[start of Task material]

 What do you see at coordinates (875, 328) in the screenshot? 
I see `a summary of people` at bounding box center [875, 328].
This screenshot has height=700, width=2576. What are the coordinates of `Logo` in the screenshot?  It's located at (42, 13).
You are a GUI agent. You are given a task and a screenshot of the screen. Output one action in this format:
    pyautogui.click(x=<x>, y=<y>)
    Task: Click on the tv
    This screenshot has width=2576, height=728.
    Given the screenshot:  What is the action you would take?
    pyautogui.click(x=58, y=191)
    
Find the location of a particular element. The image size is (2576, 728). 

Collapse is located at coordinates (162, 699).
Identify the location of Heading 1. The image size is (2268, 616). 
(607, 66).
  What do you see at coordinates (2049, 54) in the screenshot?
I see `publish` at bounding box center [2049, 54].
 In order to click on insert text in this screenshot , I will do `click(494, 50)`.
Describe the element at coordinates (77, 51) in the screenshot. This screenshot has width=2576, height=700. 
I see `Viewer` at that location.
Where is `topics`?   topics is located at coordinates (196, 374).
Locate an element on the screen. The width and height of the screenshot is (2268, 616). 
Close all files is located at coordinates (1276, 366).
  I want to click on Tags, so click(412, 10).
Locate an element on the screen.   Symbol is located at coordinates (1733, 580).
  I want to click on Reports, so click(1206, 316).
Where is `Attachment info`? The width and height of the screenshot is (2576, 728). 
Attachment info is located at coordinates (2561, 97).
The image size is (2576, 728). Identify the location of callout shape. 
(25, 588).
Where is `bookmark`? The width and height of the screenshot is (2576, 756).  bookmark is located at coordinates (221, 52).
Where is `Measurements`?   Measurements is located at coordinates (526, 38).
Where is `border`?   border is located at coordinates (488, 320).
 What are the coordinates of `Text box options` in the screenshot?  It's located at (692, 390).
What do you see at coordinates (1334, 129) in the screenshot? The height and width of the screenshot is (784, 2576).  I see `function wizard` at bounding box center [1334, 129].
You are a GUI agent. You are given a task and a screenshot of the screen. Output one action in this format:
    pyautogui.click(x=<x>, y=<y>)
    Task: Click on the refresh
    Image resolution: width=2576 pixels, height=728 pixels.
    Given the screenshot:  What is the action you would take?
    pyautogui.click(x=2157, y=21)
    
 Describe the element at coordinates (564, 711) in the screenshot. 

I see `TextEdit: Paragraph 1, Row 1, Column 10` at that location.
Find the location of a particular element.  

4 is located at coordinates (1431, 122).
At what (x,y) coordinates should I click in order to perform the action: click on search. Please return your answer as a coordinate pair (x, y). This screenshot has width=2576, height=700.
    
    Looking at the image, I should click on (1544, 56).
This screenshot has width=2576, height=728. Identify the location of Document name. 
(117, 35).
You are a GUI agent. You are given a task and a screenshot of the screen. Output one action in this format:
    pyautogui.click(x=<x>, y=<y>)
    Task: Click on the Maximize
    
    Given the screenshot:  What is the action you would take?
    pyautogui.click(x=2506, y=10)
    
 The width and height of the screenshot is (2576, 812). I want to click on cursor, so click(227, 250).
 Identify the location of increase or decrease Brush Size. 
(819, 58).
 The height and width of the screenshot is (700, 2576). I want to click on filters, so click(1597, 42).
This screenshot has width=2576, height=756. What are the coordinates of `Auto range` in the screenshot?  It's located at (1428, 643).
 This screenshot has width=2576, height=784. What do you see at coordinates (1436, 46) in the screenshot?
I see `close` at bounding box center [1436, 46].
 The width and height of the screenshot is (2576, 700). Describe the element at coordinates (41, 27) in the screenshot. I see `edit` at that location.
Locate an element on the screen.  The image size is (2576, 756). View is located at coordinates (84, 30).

[end of Task material]

_Brief_.
Rewrite the data from the line with "coordinates (526, 38)." up to and including the line with "The width and height of the screenshot is (2576, 812).", changing "Where is" to "Locate" and leaving everything else unchanged.

_Expected answer_.
Locate `Measurements`?   Measurements is located at coordinates (526, 38).
Locate `border`?   border is located at coordinates (488, 320).
 What are the coordinates of `Text box options` in the screenshot?  It's located at (692, 390).
What do you see at coordinates (1334, 129) in the screenshot? The height and width of the screenshot is (784, 2576).  I see `function wizard` at bounding box center [1334, 129].
You are a GUI agent. You are given a task and a screenshot of the screen. Output one action in this format:
    pyautogui.click(x=<x>, y=<y>)
    Task: Click on the refresh
    Image resolution: width=2576 pixels, height=728 pixels.
    Given the screenshot:  What is the action you would take?
    pyautogui.click(x=2157, y=21)
    
 Describe the element at coordinates (564, 711) in the screenshot. 

I see `TextEdit: Paragraph 1, Row 1, Column 10` at that location.
Find the location of a particular element.  

4 is located at coordinates (1431, 122).
At what (x,y) coordinates should I click in order to perform the action: click on search. Please return your answer as a coordinate pair (x, y). This screenshot has width=2576, height=700.
    
    Looking at the image, I should click on (1544, 56).
This screenshot has width=2576, height=728. Identify the location of Document name. 
(117, 35).
You are a GUI agent. You are given a task and a screenshot of the screen. Output one action in this format:
    pyautogui.click(x=<x>, y=<y>)
    Task: Click on the Maximize
    
    Given the screenshot:  What is the action you would take?
    pyautogui.click(x=2506, y=10)
    
 The width and height of the screenshot is (2576, 812). I want to click on cursor, so click(227, 250).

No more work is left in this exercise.